Two interlocking strategies — risk management and adaptive management — are central to the DEP’s operational model, Strickland said. The risk management approach is borrowed from public health and involves careful prioritizing of needs, while adaptive management injects flexibility into the planning process, he said. The latter prescribes ongoing evaluation of programs that may prompt midstream adjustments, based on information about successes and failures along with new scientific findings. Together, these principles can help the department respond more nimbly than traditional regulatory models allow, said Strickland.
Outcomes in two of the areas informed by these approaches – protecting New York City’s drinking water supply and managing its aging stormwater system — have shown that a less traditional model can be both environmentally sound and cost-effective, he said.
In March, the state DEC and city DEP concluded a major agreement to develop green infrastructure as a means of addressing the water-quality problems in New York’s harbor that are caused by the city’s Combined Sewer Overflows(CSOs). The aging and now inadequate infrastructure releases surface run-off into the Hudson and East Rivers when overburdened by severe storms. Strategies like installing porous pavement, green roofs and swales — surface depressions to absorb stormwater — reduce demands on CSOs while carrying a far lower price tag than traditional engineering solutions, Strickland said. Such measures also have appeal for residents, whose property values and local amenities are enhanced by them, in contrast to engineering solutions like water treatment plants that have historically generated conflicts between neighborhoods and the city government, he said.
New York City’s upstate drinking water supply, too, has been protected by a preventative approach through measures like land acquisition to buffer the watershed and collaborative projects with farmers and towns to prevent damaging run-off of pollutants. The approach provides a very successful environmental and economic model, with built-in flexibility that has allowed less costly but equally effective “soft” infrastructure to achieve results, he said.
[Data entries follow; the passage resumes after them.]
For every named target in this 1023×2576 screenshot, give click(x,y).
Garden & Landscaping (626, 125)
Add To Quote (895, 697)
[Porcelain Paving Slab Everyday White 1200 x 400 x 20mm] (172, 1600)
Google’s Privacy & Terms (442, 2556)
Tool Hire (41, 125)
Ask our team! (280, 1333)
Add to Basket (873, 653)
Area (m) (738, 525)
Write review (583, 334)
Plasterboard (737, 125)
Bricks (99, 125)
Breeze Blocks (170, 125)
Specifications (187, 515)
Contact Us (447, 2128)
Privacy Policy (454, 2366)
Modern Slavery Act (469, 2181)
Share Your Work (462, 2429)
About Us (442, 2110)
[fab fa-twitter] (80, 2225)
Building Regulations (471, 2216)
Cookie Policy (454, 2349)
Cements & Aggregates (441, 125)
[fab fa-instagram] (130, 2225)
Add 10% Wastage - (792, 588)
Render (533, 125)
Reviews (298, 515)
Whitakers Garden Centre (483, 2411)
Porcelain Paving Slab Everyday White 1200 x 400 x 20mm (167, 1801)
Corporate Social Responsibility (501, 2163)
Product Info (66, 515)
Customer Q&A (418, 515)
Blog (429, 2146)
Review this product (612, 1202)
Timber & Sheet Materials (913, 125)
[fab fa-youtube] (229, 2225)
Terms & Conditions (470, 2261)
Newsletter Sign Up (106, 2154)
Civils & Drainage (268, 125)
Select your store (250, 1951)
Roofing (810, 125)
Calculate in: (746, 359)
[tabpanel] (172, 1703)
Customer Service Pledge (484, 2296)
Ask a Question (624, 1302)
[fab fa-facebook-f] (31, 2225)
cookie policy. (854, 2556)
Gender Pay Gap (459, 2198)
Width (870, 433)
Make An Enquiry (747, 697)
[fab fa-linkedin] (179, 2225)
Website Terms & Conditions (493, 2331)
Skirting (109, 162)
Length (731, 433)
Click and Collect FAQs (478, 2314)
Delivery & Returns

The proof of that success is seen in the U.S. EPA granting New York City a filtration avoidance determination from 1993 on, based on maintaining a high level of water quality.
Going forward, said Strickland, the DEP will focus on building-in sustainability by reducing its own energy usage and reconstructing wetlands and other natural systems to protect the city from anticipated sea-level rises. It will also take advantage of a significant reduction in mandated spending levels – only 20 percent of the capital budget over the next ten years versus 70 percent previously is dedicated to predetermined projects — in order “to do what the population wants,” he said. By that, he has in mind the addition of new technologies such as leak detectors and “smart” manhole covers that will result in cost savings and improved quality of life for city residents.
In response to audience questions about their relationship to EPA, the commissioners all seemed to agree that what they most want from the regional and the national office is the ability to work flexibly and to prioritize schemes that make sense locally, given the budgetary limits that they face in their particular jurisdictions.
“Stop counting widgets,” said New Jersey’s Martin, “and focus on outcomes.”